**ABOUT THIS TASK**
What you return should match the records below exactly.

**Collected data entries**
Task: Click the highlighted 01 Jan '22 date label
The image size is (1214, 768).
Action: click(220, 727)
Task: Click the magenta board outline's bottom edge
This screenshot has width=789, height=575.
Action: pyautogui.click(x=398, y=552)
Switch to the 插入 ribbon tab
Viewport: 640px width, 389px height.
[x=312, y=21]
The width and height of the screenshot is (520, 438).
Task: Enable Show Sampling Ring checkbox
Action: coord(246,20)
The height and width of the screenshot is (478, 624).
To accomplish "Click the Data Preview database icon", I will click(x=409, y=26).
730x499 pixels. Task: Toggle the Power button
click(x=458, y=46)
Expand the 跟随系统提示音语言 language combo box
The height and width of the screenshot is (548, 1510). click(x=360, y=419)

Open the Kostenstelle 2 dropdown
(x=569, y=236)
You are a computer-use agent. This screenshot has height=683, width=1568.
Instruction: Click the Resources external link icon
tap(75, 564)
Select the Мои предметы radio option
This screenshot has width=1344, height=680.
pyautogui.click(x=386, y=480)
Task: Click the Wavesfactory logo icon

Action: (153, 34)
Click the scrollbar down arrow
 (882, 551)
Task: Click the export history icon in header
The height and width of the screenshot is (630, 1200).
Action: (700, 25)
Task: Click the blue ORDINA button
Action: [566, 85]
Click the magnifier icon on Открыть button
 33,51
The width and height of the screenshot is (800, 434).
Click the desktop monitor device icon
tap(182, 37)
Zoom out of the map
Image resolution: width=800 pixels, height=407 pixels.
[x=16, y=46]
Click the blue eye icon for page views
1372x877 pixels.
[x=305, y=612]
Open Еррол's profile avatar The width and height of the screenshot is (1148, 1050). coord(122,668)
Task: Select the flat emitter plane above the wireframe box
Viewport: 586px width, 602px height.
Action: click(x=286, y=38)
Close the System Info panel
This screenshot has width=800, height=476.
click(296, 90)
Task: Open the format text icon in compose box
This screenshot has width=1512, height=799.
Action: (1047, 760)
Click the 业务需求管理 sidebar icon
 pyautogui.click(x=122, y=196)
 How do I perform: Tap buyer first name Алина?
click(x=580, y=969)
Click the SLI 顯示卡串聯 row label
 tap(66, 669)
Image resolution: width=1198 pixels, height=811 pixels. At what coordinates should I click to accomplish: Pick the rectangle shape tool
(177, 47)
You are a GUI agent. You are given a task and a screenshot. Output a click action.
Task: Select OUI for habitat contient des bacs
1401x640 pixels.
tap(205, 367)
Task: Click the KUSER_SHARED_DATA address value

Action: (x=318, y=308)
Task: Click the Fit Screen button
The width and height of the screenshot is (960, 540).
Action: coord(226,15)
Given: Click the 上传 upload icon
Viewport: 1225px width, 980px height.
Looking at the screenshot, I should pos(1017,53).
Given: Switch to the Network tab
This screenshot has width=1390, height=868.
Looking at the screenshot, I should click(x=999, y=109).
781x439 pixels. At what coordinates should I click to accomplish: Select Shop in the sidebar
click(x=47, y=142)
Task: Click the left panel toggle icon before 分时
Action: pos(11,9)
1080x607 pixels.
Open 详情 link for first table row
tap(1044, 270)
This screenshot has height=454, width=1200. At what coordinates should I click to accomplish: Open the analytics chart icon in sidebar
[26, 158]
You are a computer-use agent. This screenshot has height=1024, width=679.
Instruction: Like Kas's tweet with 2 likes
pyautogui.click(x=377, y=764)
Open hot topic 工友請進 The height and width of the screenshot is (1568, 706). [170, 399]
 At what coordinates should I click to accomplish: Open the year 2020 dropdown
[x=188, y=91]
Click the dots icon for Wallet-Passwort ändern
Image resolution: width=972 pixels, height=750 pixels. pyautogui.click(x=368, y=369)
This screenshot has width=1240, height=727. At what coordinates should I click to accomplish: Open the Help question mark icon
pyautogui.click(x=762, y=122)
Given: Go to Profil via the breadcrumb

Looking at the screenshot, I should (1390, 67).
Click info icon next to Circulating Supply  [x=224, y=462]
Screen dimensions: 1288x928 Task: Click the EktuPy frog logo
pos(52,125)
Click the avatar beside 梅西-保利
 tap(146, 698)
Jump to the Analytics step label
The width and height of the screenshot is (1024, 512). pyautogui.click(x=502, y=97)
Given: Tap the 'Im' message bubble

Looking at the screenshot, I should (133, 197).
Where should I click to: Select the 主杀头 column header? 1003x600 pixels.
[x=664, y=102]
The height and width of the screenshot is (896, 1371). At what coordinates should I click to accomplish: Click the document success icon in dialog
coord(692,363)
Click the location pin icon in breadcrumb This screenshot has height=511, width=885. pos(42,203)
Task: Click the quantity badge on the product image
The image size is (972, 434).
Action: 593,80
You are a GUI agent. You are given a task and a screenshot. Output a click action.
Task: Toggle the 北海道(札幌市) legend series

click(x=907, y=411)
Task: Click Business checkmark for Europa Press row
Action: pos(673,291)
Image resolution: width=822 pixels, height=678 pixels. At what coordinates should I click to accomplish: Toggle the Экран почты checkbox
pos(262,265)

**SOLUTION FOR THIS PROBLEM**
Task: Click the highlighted 01 Jan '22 date label
The image size is (1214, 768).
Action: click(220, 727)
Task: Click the magenta board outline's bottom edge
This screenshot has width=789, height=575.
Action: pyautogui.click(x=398, y=552)
Switch to the 插入 ribbon tab
Viewport: 640px width, 389px height.
[x=312, y=21]
The width and height of the screenshot is (520, 438).
Task: Enable Show Sampling Ring checkbox
Action: coord(246,20)
The height and width of the screenshot is (478, 624).
To accomplish "Click the Data Preview database icon", I will click(x=409, y=26).
730x499 pixels. Task: Toggle the Power button
click(x=458, y=46)
Expand the 跟随系统提示音语言 language combo box
The height and width of the screenshot is (548, 1510). click(x=360, y=419)

Open the Kostenstelle 2 dropdown
(x=569, y=236)
You are a computer-use agent. This screenshot has height=683, width=1568.
Instruction: Click the Resources external link icon
tap(75, 564)
Select the Мои предметы radio option
This screenshot has width=1344, height=680.
pyautogui.click(x=386, y=480)
Task: Click the Wavesfactory logo icon

Action: (153, 34)
Click the scrollbar down arrow
 (882, 551)
Task: Click the export history icon in header
The height and width of the screenshot is (630, 1200).
Action: (700, 25)
Task: Click the blue ORDINA button
Action: [566, 85]
Click the magnifier icon on Открыть button
 33,51
The width and height of the screenshot is (800, 434).
Click the desktop monitor device icon
tap(182, 37)
Zoom out of the map
Image resolution: width=800 pixels, height=407 pixels.
[x=16, y=46]
Click the blue eye icon for page views
1372x877 pixels.
[x=305, y=612]
Open Еррол's profile avatar The width and height of the screenshot is (1148, 1050). coord(122,668)
Task: Select the flat emitter plane above the wireframe box
Viewport: 586px width, 602px height.
Action: click(x=286, y=38)
Close the System Info panel
This screenshot has width=800, height=476.
click(296, 90)
Task: Open the format text icon in compose box
This screenshot has width=1512, height=799.
Action: (1047, 760)
Click the 业务需求管理 sidebar icon
 pyautogui.click(x=122, y=196)
 How do I perform: Tap buyer first name Алина?
click(x=580, y=969)
Click the SLI 顯示卡串聯 row label
 tap(66, 669)
Image resolution: width=1198 pixels, height=811 pixels. At what coordinates should I click to accomplish: Pick the rectangle shape tool
(177, 47)
You are a GUI agent. You are given a task and a screenshot. Output a click action.
Task: Select OUI for habitat contient des bacs
1401x640 pixels.
tap(205, 367)
Task: Click the KUSER_SHARED_DATA address value

Action: (x=318, y=308)
Task: Click the Fit Screen button
The width and height of the screenshot is (960, 540).
Action: coord(226,15)
Given: Click the 上传 upload icon
Viewport: 1225px width, 980px height.
Looking at the screenshot, I should pos(1017,53).
Given: Switch to the Network tab
This screenshot has width=1390, height=868.
Looking at the screenshot, I should click(x=999, y=109).
781x439 pixels. At what coordinates should I click to accomplish: Select Shop in the sidebar
click(x=47, y=142)
Task: Click the left panel toggle icon before 分时
Action: pos(11,9)
1080x607 pixels.
Open 详情 link for first table row
tap(1044, 270)
This screenshot has height=454, width=1200. At what coordinates should I click to accomplish: Open the analytics chart icon in sidebar
[26, 158]
You are a computer-use agent. This screenshot has height=1024, width=679.
Instruction: Like Kas's tweet with 2 likes
pyautogui.click(x=377, y=764)
Open hot topic 工友請進 The height and width of the screenshot is (1568, 706). [170, 399]
 At what coordinates should I click to accomplish: Open the year 2020 dropdown
[x=188, y=91]
Click the dots icon for Wallet-Passwort ändern
Image resolution: width=972 pixels, height=750 pixels. pyautogui.click(x=368, y=369)
This screenshot has width=1240, height=727. At what coordinates should I click to accomplish: Open the Help question mark icon
pyautogui.click(x=762, y=122)
Given: Go to Profil via the breadcrumb

Looking at the screenshot, I should (1390, 67).
Click info icon next to Circulating Supply  [x=224, y=462]
Screen dimensions: 1288x928 Task: Click the EktuPy frog logo
pos(52,125)
Click the avatar beside 梅西-保利
 tap(146, 698)
Jump to the Analytics step label
The width and height of the screenshot is (1024, 512). pyautogui.click(x=502, y=97)
Given: Tap the 'Im' message bubble

Looking at the screenshot, I should (133, 197).
Where should I click to: Select the 主杀头 column header? 1003x600 pixels.
[x=664, y=102]
The height and width of the screenshot is (896, 1371). At what coordinates should I click to accomplish: Click the document success icon in dialog
coord(692,363)
Click the location pin icon in breadcrumb This screenshot has height=511, width=885. pos(42,203)
Task: Click the quantity badge on the product image
The image size is (972, 434).
Action: 593,80
You are a GUI agent. You are given a task and a screenshot. Output a click action.
Task: Toggle the 北海道(札幌市) legend series

click(x=907, y=411)
Task: Click Business checkmark for Europa Press row
Action: pos(673,291)
Image resolution: width=822 pixels, height=678 pixels. At what coordinates should I click to accomplish: Toggle the Экран почты checkbox
pos(262,265)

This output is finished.